Do functions and macros affect performance when cleaning the event graph?

So basicly connecting 5 macros in a row, is like having no macros just nodes?

How the title says, will it affect performance if i wrap a feature(see image) into a macro or function to cleanup the even graph?

For example this…

…is stopping my plane.
I can’t really wrap it into a function because the booleans look like they reset on each call to the “default” or something.

I mean it will be used only once a time to stop the plane to check something.
There will be more and more features on the plane, so i don’t want to get messy in the event graph.

Macros are code pastes they should not effect performance in any way compiler pasted content of macro to place of macro, functions may but not in noticeable way or else you do loopy code.

yes, that is correct, connecting 5 macro’s will just expand to the nodes that they represent.

Basically the breakdown would be like this.

  1. Macros - these are for your convenience only, for a set of nodes, that should be too few to actually justify creating a function. For example, a macro that will test two Boolean values, and then feed the AND/OR of the two Booleans into an IF node, and then take the appropriate output based on the two inputs. This would reduce the node count by 1, as well as make the code a lot easier to read.

Versus

  1. Functions - those pieces of code that need to be invoked from multiple places, and are much larger in size. For most languages, it’s a matter of Size of the actual code as to whether it should be in a macro or function (note that I am totally ignoring inline functions, which blueprints does not support to my knowledge). But back to blueprints, suppose you wish to have a function/macro, that will set materials and material parameters for any static mesh, as well as do decent error reporting, etc. Then this probably best put into a function library (note: that blueprints also support Macro Libraries as well), so that you can reuse it among all your blueprints. Instead of having it expand for each invocation, as a macro would do.

Finally note that another difference between macros, and functions in Blueprints, is the creation of local variables, is much trickier in a macro than it is in a function.
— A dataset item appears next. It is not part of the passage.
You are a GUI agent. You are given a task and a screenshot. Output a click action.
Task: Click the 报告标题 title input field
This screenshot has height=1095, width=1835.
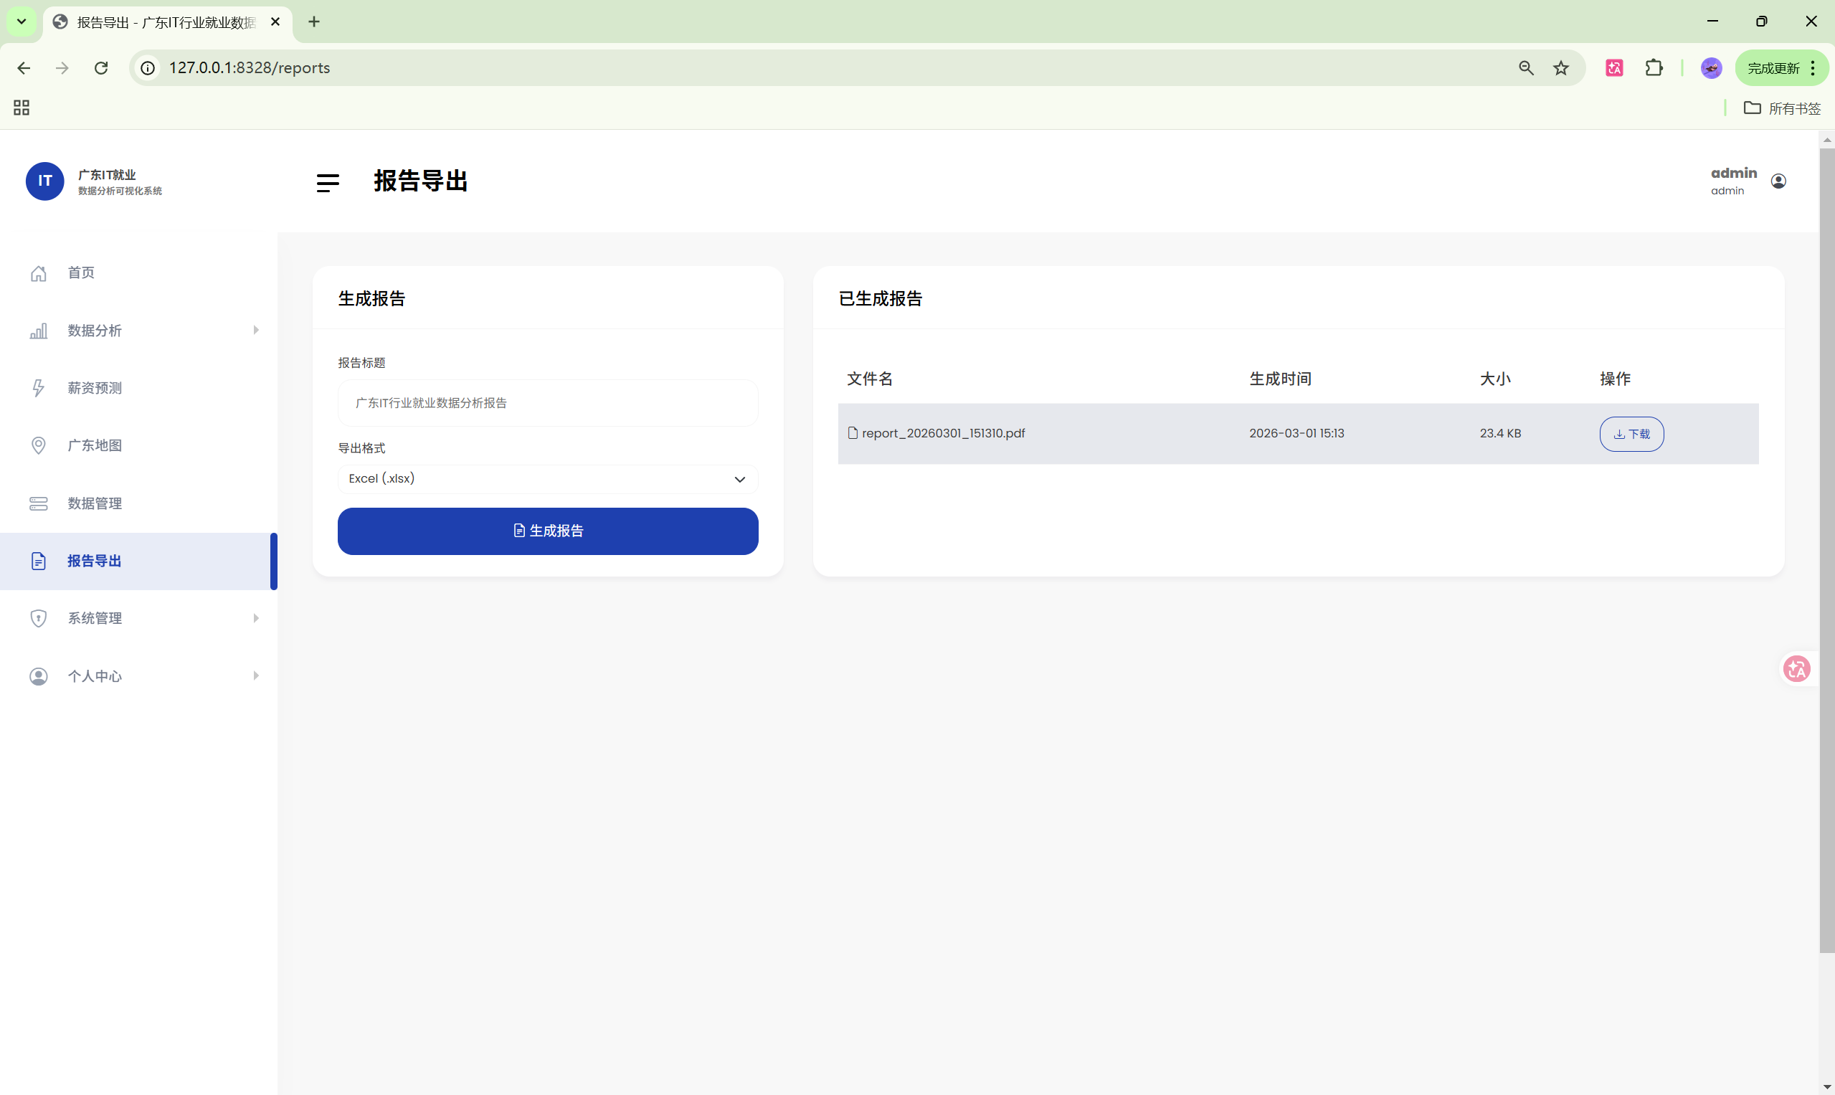coord(547,403)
With all the above said about size, in my carreer I have created macros in assembler that exceeded 2000 lines of macro coding, but this was due to wanting to preprocess the input before the assembler got ahold of the code. So there are not hard and fast rules, for functions versus macros. But the size of the code, and the number of local variables you will use, is a very good indicator as to which way you should go.

Hope this helps,

Local variables begin to exist when the function starts executing, and only exist within that function, execution. Once the function returns or breaks/exits, then the local variables cease to exist. ( although I believe any out-parameters they passed their values into will return out to the scope of whatever called the function. Just make sure the out parameters are not a reference or pointer to the local variable rather than a copy of their value, or they’ll be referring/pointing to a now-nonexistent memory location.